Breastfeeding Tips To Get Started Trouble Shooting Tips
Breastfeed your baby 10 to 12 times in 24 hours – keep a record of how often you nurse until your baby is breastfeeding well (see Breastfeeding Log page for a downloadable copy).
Look for wet and poopy diapers as a sign that your baby is getting enough.
In the first week, wake your baby if she sleeps more than 3 hours at a time.
Hold your baby skin to skin as much as possible.
When its time to breastfeed, get into a comfortable position, perhaps with a stool for your feet and something to drink close by.
Lay your baby on a pillow or boppy for support.
Hold your baby so his belly is facing your belly and his chin is just below your nipple.
Tickle your baby’s nose and lips with your nipple so she opens her mouth very wide.
Bring your baby quickly to the breast and make sure he gets a big mouthful and his lips are spread out like fish lips.
Think about taking a big bite out of a very large hamburger… your lower jaw starts first and then you bring down your upper jaw.
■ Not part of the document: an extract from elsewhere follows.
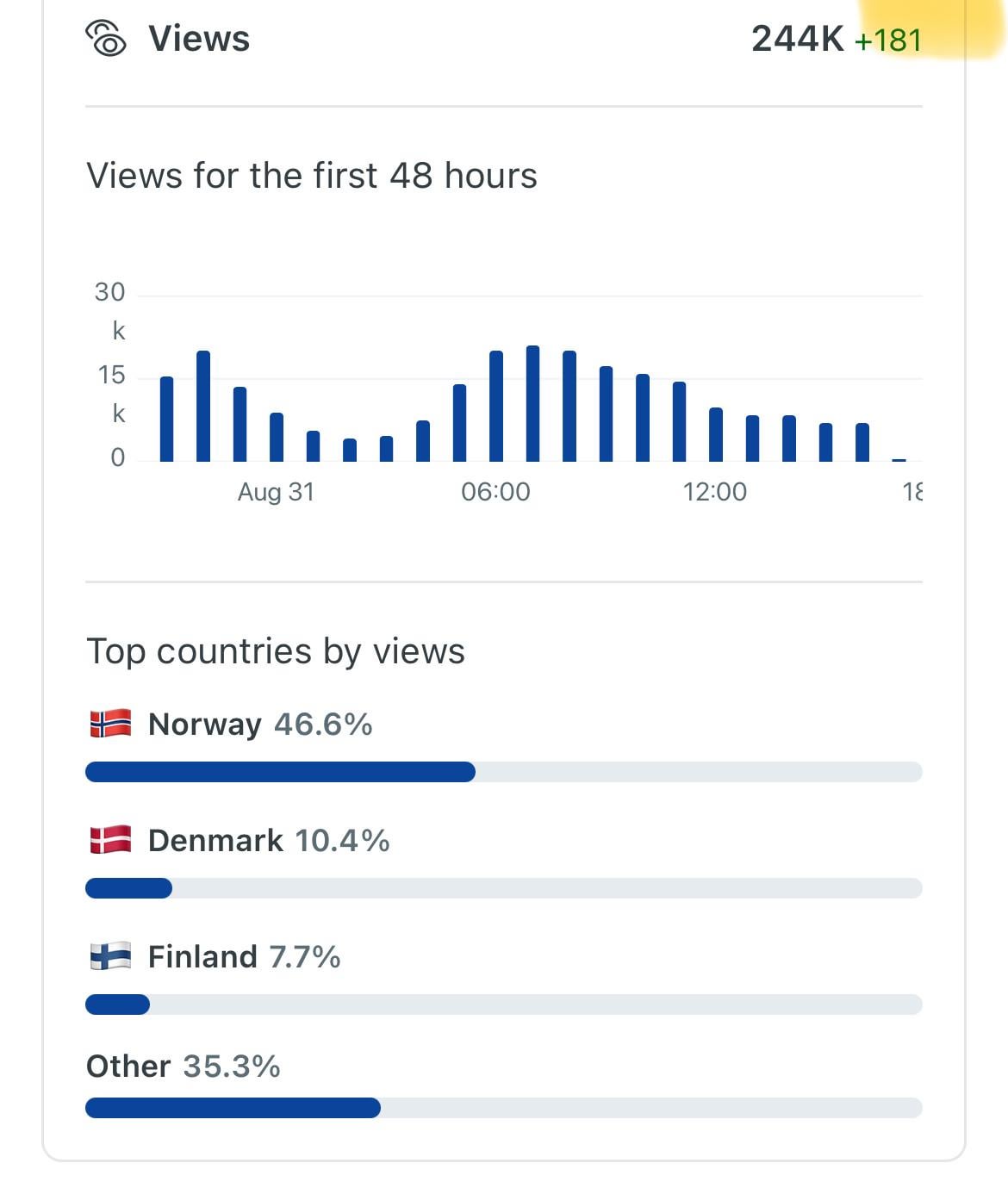Click the 244K total views count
This is how your baby should latch.
Avoid pacifiers and bottles until breastfeeding is going very well.
It is normal for newborns to suck, suck, swallow, pause. Allow a 5 second
pause, then tickle the cheek if she doesn’t start suckling again. This will encourage your baby to pay attention to nursing and prevent her from going to sleep too soon.
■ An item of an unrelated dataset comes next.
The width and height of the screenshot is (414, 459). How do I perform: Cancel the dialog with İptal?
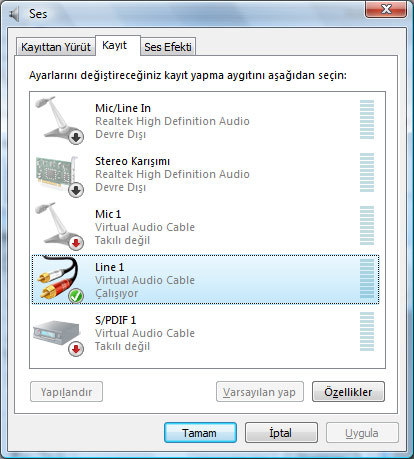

Allow your baby to nurse on the first breast until she is finished or takes herself
off. Offer a burp and change her diapers. This will wake your baby back up. Then offer the second breast to “top-off”. At the next feeding, offer the “top-off” breast first.
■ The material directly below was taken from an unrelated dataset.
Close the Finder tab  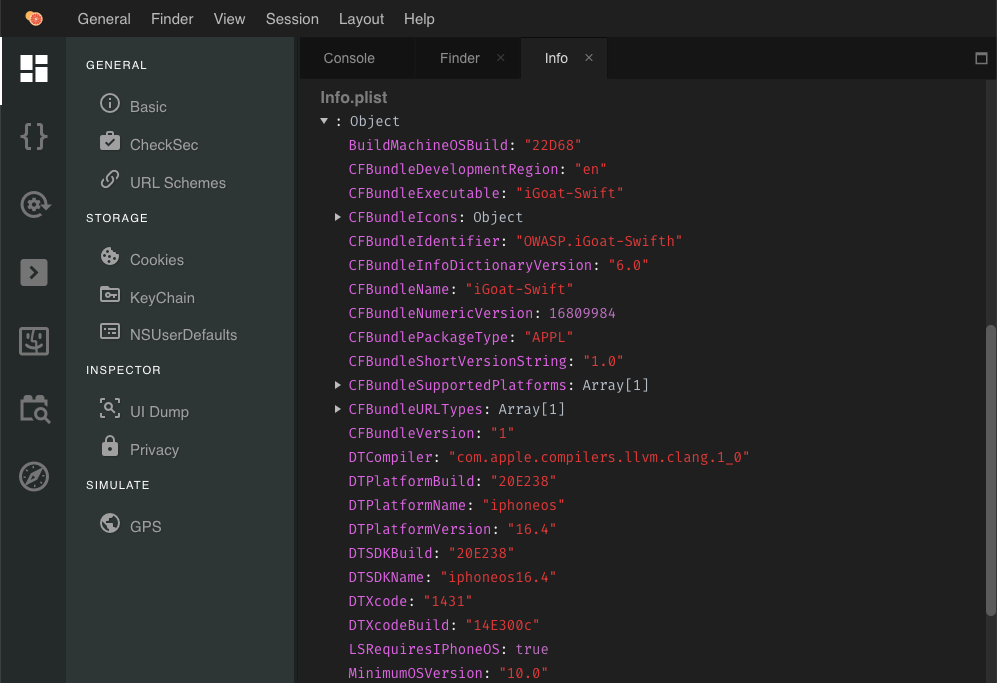[501, 58]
Every baby is different. Some babies like to nurse on both breasts at each feeding and some prefer just one breast. Either way is normal and fine.
Breastfed babies don’t swallow very much air so they don’t always burp.
Babies go through growth spurts at 2-3 weeks, 6 weeks, 3 months, and 6 months. At about those times, they will act like they aren’t getting enough and will nurse much more often. Don’t worry, your milk supply is not going down. Your baby is just telling your breasts to make more so he can grow.
For Sore Nipples:
Sore nipples are caused by your baby not latching well. I can help you fix this.
Change your baby’s position when breastfeeding, such as using the football hold sometimes.
Leave some breast milk on your nipples and air dry after feeding. Breast milk has wonderful anti-bacterial properties.
Apply a lanolin cream that is safe for babies.
Don't wait to get help. Call me.
For Engorgement or Sore Areas in the Breast:
Engorgement, the feeling of your breasts being overfull, happens if you skip a feeding or your supply suddenly increases.
Sore, hard areas may be plugged milk ducts. They can lead to breast infections, which appear as hot, red areas on your breasts.
To be more comfortable and relieve the discomfort, take a warm shower or use a warm clothe on the sore area before feeding. Gently massage the area during feeding.
You nipples may be harder for the baby to take in, so hand express or pump for a few minutes to bring out the nipple before bringing your baby to breast.
If you can, start your baby on the sorest breast first so more milk will be taken out.
Between feedings apply cool compresses, such as a bag of frozen peas wrapped in a light towel.
Get plenty of rest - take a nap when your baby sleeps.
Drink plenty of fluids - try to have something to drink when you breastfeed.
Call you doctor if the sore area becomes red, hot and/or you have a fever. If you have an infection you may need antibiotics. You need to continue to breastfeed your baby. It will help you recover. Neither the infection nor the antibiotics will harm your baby. The infection is in the breast tissue and does not get into the milk.